記憶は経験の一部だが、代表を選び平均化、合理化する癖があるから間違うことが多い。経験の果実に比べ記憶の薄い皮は表層で経験は果実の中に凝縮されている(下p270)。

* * * 
無意識は起こりそうもない結果に過大な重みをつける(同下p135)。「津波は日本でもごくまれにしか起きないが、イメージが余りにナマナマしく鮮明なので観光客は可能性を過大に思う」「大災害によくあることだが、最初は発生率を大げさに考え、時が経つにつれて無視するようになる」(同下p150)。

* * * 
休暇の終わりに薬を飲んで、撮影した写真もビデオも記憶も、全て消し去る場合、休暇プランが変わるか調べる。経験する自己は残るが、記憶を喪失した他人と同じだという。麻酔をせず手術した後、記憶を失う薬を飲む場合、ほとんどの人が苦痛を感じた経験の自己には、痛がる他人への同情と同じように無関心になるという(下p231)。

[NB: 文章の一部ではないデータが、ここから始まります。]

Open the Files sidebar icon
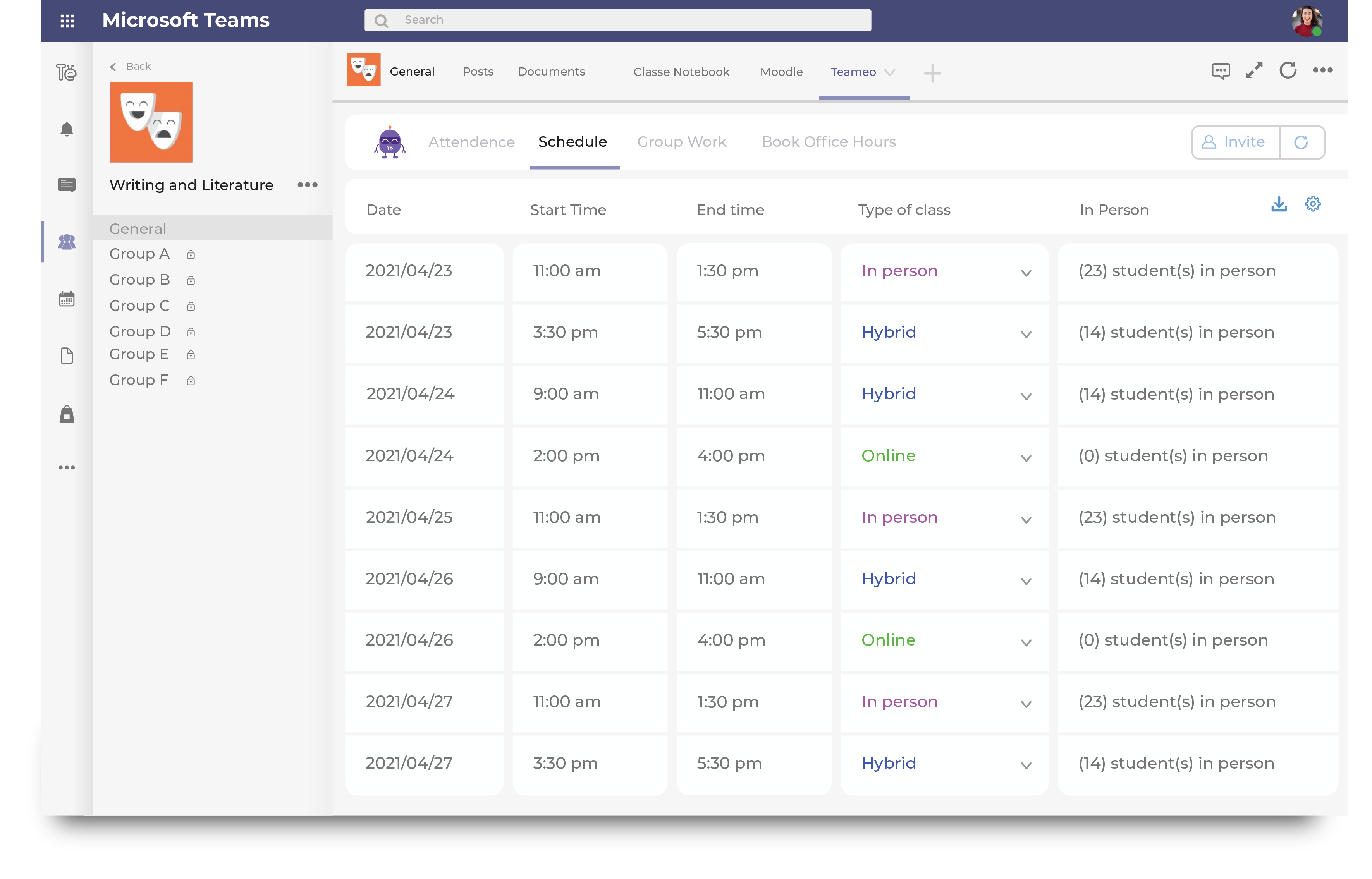1372x879 pixels. (67, 356)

ウィルスと風邪のような原因と結果、バナナと果実のようなものとカテゴリー、お茶と緑のようなものと属性が連想記憶といわれる(上p77)。言葉を見ただけで瞬時に自動的に一連の反応が起き、止めようにも止められないのが無意識の直感である。言葉が記憶を呼び覚まし記憶が感情を掻き立て感情が顔の表情や緊張や回避を促す(上p76)。

* * * 
連想記憶は通常の出来事と予想外の出来事を瞬時に識別し、その出来事で何を予想していたか瞬時に思い浮かべ、予想外の出来事と本来起きるはずの出来事の因果的な説明を自動的に探す(同下p270)。

人が犯す誤りの大半は無意識の直感に端を発するが人が行なう正しい事の大半もまた直感のおかげである(同下p270)。
市場での判断や行動も思考も大体が正しいが、時々誤りもするのは無意識の直感に導かれるからだろう。

「無意識の直感は進化の過程で生命体が生き延びるために、今どんな状況か、何か危険な兆候があるか、チャンスがあるか、近づくべきか、逃げるべきか、万事いつも通りかなど重要問題を常にモニターするようになった。」(上p134)

* * * 
路上の細長い物体を「蛇だ!」と思うが、よく見ると木の枝だとわかる(Tウィルソン『自分を知り自分を変える』新曜社p68)。

人の五感は両眼だけで無意識に毎秒1100万の情報を得て脳に送っている。このうち光の点滅を見分け、匂いを嗅ぎ文字を読むなど意識的に処理できるのは毎秒約40という(同p33)。”
http://www.itsuji.ne.jp/?p=3360

(自由意志ってなんだ?って言いたくなる。
神学で自由意志を認めるか否かが重要。
悪を人間に負わせるなら自由意志確保が必須。特に一神教。
でも一神教神学でも自由意志否定がある。
悪をなしたら人間のせい、善をなしたら神のお陰ってひどいよな。